President Donald Trump's plan to make dramatic cuts in foreign aid and abolish an independent US Agency for International Development has few fans on Capitol Hill and powerful detractors at the Pentagon.

Still, the proposal, or some version of it, could become a reality. 

The details are readily available. A 15-page internal budget document obtained by Foreign Policy spells out just how aid to developing countries would drop and how USAID would merge with the State Department.

"There are going to be cuts," says Andrew Natsios, who was at the helm of USAID under President George W. Bush. "They could take a 10 percent cut in a $30 billion foreign aid program and it's not going to be catastrophic at all. But a 30 percent cut would be disastrous, and in fact the actual budget that came out had 60 and 70 percent cuts."

Natsios says insofar as there is a strategy behind the plan, the intent appears to be to protect career foreign service staffers at the expense of USAID professionals. That, he says, is "a mistake."

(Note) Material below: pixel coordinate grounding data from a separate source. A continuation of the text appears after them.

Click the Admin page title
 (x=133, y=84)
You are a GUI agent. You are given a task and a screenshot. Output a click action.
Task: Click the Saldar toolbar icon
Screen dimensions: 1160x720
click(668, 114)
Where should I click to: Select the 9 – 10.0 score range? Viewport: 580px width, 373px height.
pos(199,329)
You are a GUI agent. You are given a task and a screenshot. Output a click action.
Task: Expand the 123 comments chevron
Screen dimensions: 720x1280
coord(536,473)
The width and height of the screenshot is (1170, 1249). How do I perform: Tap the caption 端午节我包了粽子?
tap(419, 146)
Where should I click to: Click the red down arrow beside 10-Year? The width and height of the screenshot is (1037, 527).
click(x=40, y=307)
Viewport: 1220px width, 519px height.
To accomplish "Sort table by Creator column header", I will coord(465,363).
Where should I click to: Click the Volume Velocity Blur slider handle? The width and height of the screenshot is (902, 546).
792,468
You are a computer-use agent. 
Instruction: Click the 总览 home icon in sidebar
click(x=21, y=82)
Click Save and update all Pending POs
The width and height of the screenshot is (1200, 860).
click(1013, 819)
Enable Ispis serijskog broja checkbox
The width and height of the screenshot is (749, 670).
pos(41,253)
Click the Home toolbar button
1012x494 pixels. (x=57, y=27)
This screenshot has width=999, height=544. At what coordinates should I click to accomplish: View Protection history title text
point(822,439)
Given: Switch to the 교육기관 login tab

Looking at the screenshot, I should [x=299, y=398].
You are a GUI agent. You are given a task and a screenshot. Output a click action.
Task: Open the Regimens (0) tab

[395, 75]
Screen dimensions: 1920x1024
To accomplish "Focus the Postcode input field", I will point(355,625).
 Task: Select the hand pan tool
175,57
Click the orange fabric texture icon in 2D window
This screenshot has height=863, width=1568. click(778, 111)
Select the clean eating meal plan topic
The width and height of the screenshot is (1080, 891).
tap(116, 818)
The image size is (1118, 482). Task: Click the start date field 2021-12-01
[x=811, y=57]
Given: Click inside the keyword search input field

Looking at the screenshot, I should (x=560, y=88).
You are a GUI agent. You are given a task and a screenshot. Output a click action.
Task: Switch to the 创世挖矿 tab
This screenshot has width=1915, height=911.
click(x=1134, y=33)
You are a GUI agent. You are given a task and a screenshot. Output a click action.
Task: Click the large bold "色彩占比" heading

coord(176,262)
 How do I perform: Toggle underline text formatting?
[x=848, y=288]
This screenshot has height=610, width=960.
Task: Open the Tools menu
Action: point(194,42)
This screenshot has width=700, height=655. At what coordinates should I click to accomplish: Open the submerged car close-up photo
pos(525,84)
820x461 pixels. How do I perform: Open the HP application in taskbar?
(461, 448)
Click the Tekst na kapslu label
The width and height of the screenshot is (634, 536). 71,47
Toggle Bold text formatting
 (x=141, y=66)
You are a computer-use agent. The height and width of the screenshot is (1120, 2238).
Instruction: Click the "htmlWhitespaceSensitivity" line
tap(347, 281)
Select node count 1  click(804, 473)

"They're planning on closing 30 of the USAID missions in the field, of the 80 missions that we have ... which is a huge number," he says. "[Secretary of State Rex Tillerson] does not know anything about AID from what I can tell, because the cuts that were made appear really erratic and don't make any sense for me strategically."

Natsios says the proposal was likely written by former congressional staffers who now work for the State Department under Tillerson.

Others in the development community are equally wary. That includes Gayle Smith, who ran USAID under President Barack Obama, and is now the new head of the anti-poverty ONE campaign.

"We have yet to see whether or not there's going to be either a deep understanding of development in the Trump administration or a champion for it," Smith says. "To do anything that would cause people around the world to think maybe America isn't there for us anymore is something that some people may think is cost effective in the short term, but I'm absolutely confident that if you did the cost-benefit analysis this is a very, very expensive proposal." 

Natsios, the former vice president of the humanitarian group World Vision, says many US evangelical leaders oppose the foreign aid reductions.

"The NGOs that I've talked to in the evangelical community and the Roman Catholic community are very upset by these cuts," he says. "That constituency helped elect President Trump and I'm hoping he will listen to them when they tell him that this is not what they voted for last November. ... Many of those people know very well that a great power like the US cannot destroy its foreign aid program and be effective in the world."